— begin Text excerpt —

[Pitch #2] Structured Concurrency

curt · January 3, 2021, 6:51pm

Thanks for the updated pitch. I really appreciate the example showing the desugaring of async let into task groups.

`withCancellationHandler`

I’d find it helpful to have an example and more exposition around withCancellationHandler as well. (@anandabits and @John_McCall had an exchange on this up-thread, but I’m still not completely following.) My understanding is that the closure bound to the operation parameter must always execute to completion. I’m guessing that the closure runs on the same task from which Task.withCancellationHandler was called — that is, there is no implicit runDetached here. On what task does the closure bound to the handler parameter run? The docs say it runs immediately, but if it’s also run on the current task, it seems like the handler closure must wait until the operation closure reaches a suspension point. Is the handler closure implicitly runDetached? Am I missing something?

Some minor errata

In “`async let` as sugar…”:

func makeDinnerTaskGroup() async throws -> Meal {
  withTaskGroup(resultType: DinnerChildTask.self) { group in

The resultType argument should be DinnerChild.self.

In this example in the detailed design of “Task handles”:

func eat(mealHandle: Task.Handle<Meal, Error>) {
  let meal = try await mealHandle()
  meal.eat() // yum
}

This was mentioned up-thread: the eat function should be marked as throws. It was also noted that the initialization of meal needs to call .get() on mealHandle. However, the presented syntax makes me wonder whether Handle might be made dynamically callable, invoking the get() method. Perhaps that’s too clever.

In the detailed design of “Detached tasks”:

static func runDetached<T>(
    priority: Priority = .default,
    operation: @escaping () async -> T
  ) -> Handle<T>

The return type should be Handle<T, Never>.

In the detailed design of “Adding tasks to a group”:

The prelude to the declaration of the add method says “ResultType generic parameter”. I think this was renamed to be the TaskResult generic parameter.

anandabits · January 3, 2021, 6:58pm

This is the same question I asked. @John_McCall said it runs immediately and not in the context of any task. The handler must therefore be thread safe as I understand things.

michelf · January 3, 2021, 7:15pm

isCancelled could return false when invoked outside of a task. Task-local values could return their default values. The problem is the task context is passed as a hidden parameter to the function and normal synchronous functions don't have that. There must be something in the function signature signaling the presence of this hidden parameter. async does this, in addition to allowing suspension points.

The question is what to do when you need that context but don't need suspension points? Is this "async but without suspension points" or is it "synchronous but with a task context". I feel the later formalizes the presence of a task context, but it's all a question of perception.

— end Text excerpt —
— begin Data shown —

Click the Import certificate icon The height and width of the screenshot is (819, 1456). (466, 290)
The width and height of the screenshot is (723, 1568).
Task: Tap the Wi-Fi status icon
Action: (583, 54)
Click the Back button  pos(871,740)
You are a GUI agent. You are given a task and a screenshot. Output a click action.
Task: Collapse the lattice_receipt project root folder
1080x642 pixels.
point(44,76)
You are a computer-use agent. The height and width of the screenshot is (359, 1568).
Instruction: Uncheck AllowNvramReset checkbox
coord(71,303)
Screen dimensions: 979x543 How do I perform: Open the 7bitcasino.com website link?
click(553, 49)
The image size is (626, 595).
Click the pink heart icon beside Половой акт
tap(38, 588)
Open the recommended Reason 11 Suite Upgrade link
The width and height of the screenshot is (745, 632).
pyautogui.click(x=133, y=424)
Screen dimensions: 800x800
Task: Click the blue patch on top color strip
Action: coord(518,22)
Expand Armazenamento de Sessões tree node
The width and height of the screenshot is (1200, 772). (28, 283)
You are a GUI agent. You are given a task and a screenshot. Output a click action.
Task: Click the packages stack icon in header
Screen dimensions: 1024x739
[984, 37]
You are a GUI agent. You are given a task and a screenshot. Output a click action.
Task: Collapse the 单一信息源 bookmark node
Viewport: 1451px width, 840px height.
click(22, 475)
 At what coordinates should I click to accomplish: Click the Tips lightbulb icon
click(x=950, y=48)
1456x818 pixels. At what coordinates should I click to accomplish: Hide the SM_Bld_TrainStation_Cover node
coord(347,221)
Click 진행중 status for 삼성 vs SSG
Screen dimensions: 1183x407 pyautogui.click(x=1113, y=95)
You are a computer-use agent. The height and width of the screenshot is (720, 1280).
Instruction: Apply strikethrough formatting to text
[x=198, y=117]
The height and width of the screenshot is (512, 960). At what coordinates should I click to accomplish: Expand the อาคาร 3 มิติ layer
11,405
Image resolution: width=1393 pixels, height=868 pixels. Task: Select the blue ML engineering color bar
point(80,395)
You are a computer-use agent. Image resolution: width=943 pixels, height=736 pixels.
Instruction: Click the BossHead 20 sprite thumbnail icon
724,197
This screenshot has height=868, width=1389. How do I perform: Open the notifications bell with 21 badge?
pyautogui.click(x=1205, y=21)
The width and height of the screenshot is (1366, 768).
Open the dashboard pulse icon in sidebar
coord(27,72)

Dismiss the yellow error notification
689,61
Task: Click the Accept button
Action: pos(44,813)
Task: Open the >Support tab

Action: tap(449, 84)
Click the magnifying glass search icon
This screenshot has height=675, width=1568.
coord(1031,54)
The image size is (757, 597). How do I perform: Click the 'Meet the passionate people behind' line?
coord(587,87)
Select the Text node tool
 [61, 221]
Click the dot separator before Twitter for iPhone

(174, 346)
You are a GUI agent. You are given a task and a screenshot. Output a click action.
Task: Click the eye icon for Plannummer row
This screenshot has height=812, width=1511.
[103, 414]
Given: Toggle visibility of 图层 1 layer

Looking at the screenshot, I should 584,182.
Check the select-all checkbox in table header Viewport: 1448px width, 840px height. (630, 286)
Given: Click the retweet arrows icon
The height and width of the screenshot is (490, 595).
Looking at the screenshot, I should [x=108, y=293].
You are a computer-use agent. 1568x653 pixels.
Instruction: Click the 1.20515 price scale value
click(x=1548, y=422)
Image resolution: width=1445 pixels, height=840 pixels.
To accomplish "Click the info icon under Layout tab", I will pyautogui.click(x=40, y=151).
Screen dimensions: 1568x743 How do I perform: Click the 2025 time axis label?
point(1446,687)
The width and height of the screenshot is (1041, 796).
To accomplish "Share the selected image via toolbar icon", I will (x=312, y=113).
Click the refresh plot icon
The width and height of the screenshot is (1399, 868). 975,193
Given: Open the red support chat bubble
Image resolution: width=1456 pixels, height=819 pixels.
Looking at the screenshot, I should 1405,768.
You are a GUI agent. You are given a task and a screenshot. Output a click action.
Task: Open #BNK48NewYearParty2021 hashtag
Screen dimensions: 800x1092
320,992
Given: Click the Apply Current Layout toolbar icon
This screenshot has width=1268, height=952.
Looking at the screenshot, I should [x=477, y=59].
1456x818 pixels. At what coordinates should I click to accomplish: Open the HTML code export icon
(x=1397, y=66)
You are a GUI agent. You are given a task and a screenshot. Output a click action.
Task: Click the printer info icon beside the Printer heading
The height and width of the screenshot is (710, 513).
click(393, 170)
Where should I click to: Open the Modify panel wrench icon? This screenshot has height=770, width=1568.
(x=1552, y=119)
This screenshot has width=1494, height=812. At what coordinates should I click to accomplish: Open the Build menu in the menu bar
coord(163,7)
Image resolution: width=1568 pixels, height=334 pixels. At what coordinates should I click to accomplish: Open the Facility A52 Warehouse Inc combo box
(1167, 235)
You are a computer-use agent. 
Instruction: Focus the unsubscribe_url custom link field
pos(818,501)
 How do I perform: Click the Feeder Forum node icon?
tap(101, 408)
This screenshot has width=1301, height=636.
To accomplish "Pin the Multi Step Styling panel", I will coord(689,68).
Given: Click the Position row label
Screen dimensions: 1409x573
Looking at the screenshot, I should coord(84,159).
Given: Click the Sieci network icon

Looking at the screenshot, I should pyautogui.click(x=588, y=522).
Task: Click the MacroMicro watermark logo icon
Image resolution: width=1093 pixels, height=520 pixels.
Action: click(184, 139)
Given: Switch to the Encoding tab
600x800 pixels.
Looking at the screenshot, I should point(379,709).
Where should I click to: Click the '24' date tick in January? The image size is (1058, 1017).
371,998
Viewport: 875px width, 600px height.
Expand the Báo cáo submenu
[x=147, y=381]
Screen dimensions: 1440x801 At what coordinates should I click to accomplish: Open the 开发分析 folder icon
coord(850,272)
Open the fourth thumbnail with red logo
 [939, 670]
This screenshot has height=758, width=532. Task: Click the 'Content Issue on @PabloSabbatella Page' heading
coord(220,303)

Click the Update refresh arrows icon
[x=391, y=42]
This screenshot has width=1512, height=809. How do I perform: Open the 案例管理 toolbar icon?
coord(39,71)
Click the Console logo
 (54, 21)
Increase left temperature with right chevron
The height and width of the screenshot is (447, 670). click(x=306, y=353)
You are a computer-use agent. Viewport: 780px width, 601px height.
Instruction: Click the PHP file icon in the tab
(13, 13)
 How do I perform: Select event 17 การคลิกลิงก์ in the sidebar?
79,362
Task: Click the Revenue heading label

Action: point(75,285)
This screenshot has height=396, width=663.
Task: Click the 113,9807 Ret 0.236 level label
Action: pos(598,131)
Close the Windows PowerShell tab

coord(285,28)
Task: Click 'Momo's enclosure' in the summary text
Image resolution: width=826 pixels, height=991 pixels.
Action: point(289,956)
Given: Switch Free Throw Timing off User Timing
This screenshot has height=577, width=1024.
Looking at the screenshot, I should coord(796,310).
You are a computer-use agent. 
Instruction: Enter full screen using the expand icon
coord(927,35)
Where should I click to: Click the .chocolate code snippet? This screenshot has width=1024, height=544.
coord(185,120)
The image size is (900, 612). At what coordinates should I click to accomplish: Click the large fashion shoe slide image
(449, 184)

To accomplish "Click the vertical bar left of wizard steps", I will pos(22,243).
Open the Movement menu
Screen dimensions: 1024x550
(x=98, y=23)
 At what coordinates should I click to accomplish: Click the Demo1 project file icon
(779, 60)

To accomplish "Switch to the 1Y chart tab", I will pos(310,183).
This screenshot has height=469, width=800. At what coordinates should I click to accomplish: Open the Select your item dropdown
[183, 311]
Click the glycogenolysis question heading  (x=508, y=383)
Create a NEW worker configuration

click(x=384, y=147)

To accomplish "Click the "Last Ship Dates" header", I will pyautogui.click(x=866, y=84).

— end Data shown —

## Instructions:
- a) In the structured concurrency thread, what return type should the runDetached declaration have?
- b) Repeat the structured concurrency thread starting with "isCancelled could return" and going on through "question of perception.", switching "hidden parameter" to "implicit argument".

## Answers for this exercise:
- a) Handle<T, Never>

- b)
isCancelled could return false when invoked outside of a task. Task-local values could return their default values. The problem is the task context is passed as a implicit argument to the function and normal synchronous functions don't have that. There must be something in the function signature signaling the presence of this implicit argument. async does this, in addition to allowing suspension points.

The question is what to do when you need that context but don't need suspension points? Is this "async but without suspension points" or is it "synchronous but with a task context". I feel the later formalizes the presence of a task context, but it's all a question of perception.